* _Problem statement_
Below is a listing; repeat exactly the lines from the one containing "Click the TypeError result label" to the one containing "Task: Focus the 备注 remarks text box", both included.

* _Source material_
[Start of Attachment]
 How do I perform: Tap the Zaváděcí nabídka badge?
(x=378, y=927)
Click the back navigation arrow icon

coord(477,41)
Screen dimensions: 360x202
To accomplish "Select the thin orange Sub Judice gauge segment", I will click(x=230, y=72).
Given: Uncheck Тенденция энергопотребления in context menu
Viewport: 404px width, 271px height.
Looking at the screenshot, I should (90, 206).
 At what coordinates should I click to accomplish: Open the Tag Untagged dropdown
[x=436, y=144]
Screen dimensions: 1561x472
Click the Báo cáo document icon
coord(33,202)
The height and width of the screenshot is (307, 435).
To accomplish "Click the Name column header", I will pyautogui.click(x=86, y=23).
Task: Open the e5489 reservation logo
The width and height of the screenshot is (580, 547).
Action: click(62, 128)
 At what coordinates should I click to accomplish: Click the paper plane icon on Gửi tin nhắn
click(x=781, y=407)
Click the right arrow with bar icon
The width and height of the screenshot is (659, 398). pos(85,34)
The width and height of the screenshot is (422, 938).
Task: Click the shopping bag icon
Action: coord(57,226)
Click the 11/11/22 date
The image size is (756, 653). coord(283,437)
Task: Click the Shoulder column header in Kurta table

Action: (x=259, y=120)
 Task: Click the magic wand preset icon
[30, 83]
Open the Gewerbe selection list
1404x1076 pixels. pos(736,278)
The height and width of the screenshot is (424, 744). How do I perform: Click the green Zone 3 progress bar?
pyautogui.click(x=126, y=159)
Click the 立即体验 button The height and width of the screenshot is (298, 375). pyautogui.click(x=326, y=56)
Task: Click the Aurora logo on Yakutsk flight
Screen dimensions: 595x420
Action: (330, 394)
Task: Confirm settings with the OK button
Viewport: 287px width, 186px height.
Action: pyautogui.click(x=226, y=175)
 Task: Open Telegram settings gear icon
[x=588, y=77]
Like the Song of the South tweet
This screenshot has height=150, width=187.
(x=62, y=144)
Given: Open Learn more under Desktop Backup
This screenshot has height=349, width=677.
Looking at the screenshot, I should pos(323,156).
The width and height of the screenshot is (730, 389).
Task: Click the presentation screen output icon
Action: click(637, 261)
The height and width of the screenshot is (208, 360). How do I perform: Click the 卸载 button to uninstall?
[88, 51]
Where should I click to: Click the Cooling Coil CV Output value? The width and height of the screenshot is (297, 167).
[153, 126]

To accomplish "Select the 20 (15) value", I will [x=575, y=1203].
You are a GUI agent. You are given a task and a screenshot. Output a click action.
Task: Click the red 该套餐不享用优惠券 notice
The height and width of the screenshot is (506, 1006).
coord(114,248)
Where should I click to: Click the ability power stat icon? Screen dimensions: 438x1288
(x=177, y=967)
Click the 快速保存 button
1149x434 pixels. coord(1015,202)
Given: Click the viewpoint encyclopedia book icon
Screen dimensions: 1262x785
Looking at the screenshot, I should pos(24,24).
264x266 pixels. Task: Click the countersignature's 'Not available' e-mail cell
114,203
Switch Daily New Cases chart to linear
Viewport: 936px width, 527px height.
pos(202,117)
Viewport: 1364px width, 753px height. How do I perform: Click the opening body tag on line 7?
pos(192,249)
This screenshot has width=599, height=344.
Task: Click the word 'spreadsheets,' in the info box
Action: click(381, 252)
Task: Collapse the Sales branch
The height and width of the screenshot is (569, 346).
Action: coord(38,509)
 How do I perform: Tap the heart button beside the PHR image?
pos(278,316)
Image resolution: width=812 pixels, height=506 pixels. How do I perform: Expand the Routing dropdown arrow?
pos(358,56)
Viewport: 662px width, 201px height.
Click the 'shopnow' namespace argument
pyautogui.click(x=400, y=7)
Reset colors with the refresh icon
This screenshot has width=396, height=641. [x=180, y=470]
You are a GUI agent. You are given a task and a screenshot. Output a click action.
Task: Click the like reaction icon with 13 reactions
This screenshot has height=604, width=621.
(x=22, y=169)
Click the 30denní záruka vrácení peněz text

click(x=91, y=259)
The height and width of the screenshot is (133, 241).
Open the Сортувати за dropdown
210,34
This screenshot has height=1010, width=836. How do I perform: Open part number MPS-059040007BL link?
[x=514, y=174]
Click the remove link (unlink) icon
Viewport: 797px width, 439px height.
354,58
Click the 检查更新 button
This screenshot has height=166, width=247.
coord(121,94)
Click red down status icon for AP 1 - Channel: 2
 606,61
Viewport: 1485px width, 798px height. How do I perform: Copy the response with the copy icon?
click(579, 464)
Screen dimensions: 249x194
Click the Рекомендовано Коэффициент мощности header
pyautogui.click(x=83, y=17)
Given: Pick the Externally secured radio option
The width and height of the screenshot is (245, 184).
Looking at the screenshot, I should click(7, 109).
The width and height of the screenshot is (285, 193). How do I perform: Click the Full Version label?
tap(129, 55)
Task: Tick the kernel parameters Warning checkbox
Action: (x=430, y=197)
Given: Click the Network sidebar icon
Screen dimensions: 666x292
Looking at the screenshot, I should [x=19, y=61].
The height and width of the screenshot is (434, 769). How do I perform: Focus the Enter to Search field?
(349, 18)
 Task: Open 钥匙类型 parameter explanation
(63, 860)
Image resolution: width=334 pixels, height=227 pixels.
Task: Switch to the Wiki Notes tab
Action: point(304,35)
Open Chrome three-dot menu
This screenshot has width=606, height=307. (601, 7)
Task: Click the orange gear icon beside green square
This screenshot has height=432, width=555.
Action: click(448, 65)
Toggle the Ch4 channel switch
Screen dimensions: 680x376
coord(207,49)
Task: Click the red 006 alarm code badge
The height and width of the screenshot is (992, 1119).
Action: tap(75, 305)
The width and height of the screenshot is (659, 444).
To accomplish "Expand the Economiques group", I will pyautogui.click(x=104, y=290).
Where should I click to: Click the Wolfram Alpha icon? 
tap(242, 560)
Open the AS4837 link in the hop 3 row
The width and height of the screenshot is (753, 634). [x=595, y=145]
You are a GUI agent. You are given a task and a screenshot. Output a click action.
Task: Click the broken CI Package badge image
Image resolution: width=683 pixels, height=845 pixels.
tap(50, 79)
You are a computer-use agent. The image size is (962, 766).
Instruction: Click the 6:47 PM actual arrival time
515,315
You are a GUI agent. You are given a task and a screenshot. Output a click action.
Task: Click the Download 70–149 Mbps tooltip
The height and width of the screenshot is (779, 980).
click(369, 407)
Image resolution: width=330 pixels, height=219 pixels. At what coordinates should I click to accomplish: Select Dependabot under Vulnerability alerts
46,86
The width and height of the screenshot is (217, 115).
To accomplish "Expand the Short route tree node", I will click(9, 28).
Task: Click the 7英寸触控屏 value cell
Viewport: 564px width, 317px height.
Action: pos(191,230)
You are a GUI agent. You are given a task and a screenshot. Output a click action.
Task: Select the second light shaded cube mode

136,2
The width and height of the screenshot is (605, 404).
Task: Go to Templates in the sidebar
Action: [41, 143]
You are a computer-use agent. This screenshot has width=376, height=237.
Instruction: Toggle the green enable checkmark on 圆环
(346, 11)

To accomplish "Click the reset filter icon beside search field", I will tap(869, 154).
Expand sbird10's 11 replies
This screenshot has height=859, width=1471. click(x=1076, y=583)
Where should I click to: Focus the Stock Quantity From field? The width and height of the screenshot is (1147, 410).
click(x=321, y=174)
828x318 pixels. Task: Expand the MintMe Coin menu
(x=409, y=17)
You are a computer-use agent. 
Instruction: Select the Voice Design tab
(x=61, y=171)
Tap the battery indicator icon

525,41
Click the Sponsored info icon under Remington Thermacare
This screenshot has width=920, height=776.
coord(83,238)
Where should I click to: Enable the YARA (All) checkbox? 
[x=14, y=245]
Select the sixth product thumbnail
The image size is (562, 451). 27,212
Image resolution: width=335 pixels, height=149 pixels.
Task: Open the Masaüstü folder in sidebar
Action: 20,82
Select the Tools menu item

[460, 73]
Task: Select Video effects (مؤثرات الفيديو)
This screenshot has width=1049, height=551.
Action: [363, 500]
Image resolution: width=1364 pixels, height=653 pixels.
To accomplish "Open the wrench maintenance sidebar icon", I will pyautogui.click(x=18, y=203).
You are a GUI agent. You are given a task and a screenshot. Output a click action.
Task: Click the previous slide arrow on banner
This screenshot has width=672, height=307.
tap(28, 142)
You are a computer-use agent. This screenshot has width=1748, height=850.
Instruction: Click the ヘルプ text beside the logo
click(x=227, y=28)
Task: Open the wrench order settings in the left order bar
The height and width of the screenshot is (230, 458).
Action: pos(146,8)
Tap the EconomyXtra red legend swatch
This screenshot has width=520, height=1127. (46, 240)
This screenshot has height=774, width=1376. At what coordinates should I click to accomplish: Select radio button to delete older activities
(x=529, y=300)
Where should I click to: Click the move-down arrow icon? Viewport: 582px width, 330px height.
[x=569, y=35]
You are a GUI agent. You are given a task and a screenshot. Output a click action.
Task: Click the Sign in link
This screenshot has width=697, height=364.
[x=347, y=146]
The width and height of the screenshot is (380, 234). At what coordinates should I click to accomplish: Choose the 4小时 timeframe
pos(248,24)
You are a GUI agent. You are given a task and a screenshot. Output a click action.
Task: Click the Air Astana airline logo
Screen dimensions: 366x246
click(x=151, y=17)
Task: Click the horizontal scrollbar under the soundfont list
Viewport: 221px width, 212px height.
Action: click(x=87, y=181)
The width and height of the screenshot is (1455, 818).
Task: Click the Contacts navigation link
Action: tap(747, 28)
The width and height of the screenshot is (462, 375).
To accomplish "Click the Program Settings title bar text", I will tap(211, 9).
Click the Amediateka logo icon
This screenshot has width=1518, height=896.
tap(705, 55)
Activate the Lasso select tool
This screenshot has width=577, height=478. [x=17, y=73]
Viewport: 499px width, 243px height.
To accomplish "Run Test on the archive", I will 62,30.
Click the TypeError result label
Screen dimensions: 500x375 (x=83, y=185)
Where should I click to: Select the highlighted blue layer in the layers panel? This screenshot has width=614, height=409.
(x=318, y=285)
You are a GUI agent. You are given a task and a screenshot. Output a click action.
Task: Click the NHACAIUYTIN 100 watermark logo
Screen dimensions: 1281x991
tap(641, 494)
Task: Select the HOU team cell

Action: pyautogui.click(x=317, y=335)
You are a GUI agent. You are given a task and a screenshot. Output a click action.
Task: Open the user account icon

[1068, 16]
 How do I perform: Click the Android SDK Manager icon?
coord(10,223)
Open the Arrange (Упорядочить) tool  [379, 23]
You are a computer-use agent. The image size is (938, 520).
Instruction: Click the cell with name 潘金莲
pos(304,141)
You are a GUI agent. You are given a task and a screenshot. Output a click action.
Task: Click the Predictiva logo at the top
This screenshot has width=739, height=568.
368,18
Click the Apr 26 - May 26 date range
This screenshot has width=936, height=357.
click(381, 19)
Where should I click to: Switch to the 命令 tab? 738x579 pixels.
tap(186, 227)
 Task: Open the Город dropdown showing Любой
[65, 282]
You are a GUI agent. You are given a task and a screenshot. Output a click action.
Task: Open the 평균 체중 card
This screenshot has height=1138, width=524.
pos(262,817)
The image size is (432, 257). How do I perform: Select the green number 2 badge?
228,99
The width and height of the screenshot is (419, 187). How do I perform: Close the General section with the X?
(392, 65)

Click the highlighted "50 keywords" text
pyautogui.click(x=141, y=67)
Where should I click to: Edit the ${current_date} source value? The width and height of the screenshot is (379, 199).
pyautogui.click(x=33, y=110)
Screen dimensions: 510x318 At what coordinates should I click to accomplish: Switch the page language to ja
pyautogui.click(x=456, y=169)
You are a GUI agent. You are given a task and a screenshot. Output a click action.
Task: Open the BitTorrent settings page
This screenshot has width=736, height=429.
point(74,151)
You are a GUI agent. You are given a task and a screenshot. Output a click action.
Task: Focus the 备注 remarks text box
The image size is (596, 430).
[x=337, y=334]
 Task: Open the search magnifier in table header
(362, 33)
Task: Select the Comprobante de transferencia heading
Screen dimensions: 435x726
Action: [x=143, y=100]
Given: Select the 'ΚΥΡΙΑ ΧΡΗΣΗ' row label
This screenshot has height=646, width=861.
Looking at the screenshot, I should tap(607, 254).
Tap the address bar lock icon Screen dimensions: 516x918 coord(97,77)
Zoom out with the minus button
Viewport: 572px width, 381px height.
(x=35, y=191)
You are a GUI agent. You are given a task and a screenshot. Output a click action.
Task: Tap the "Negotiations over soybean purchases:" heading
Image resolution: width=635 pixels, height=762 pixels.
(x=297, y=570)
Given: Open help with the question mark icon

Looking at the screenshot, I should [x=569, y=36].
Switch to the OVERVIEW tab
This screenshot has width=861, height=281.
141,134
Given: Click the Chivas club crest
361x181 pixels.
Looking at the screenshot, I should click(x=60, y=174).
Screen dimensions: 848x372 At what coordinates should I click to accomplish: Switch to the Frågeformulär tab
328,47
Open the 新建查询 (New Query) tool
[End of Attachment]
* _Result of this exercise_
Click the TypeError result label
Screen dimensions: 500x375 (x=83, y=185)
Where should I click to: Select the highlighted blue layer in the layers panel? This screenshot has width=614, height=409.
(x=318, y=285)
You are a GUI agent. You are given a task and a screenshot. Output a click action.
Task: Click the NHACAIUYTIN 100 watermark logo
Screen dimensions: 1281x991
tap(641, 494)
Task: Select the HOU team cell

Action: pyautogui.click(x=317, y=335)
You are a GUI agent. You are given a task and a screenshot. Output a click action.
Task: Open the user account icon

[1068, 16]
 How do I perform: Click the Android SDK Manager icon?
coord(10,223)
Open the Arrange (Упорядочить) tool  [379, 23]
You are a computer-use agent. The image size is (938, 520).
Instruction: Click the cell with name 潘金莲
pos(304,141)
You are a GUI agent. You are given a task and a screenshot. Output a click action.
Task: Click the Predictiva logo at the top
This screenshot has width=739, height=568.
368,18
Click the Apr 26 - May 26 date range
This screenshot has width=936, height=357.
click(381, 19)
Where should I click to: Switch to the 命令 tab? 738x579 pixels.
tap(186, 227)
 Task: Open the Город dropdown showing Любой
[65, 282]
You are a GUI agent. You are given a task and a screenshot. Output a click action.
Task: Open the 평균 체중 card
This screenshot has height=1138, width=524.
pos(262,817)
The image size is (432, 257). How do I perform: Select the green number 2 badge?
228,99
The width and height of the screenshot is (419, 187). How do I perform: Close the General section with the X?
(392, 65)

Click the highlighted "50 keywords" text
pyautogui.click(x=141, y=67)
Where should I click to: Edit the ${current_date} source value? The width and height of the screenshot is (379, 199).
pyautogui.click(x=33, y=110)
Screen dimensions: 510x318 At what coordinates should I click to accomplish: Switch the page language to ja
pyautogui.click(x=456, y=169)
You are a GUI agent. You are given a task and a screenshot. Output a click action.
Task: Open the BitTorrent settings page
This screenshot has width=736, height=429.
point(74,151)
You are a GUI agent. You are given a task and a screenshot. Output a click action.
Task: Focus the 备注 remarks text box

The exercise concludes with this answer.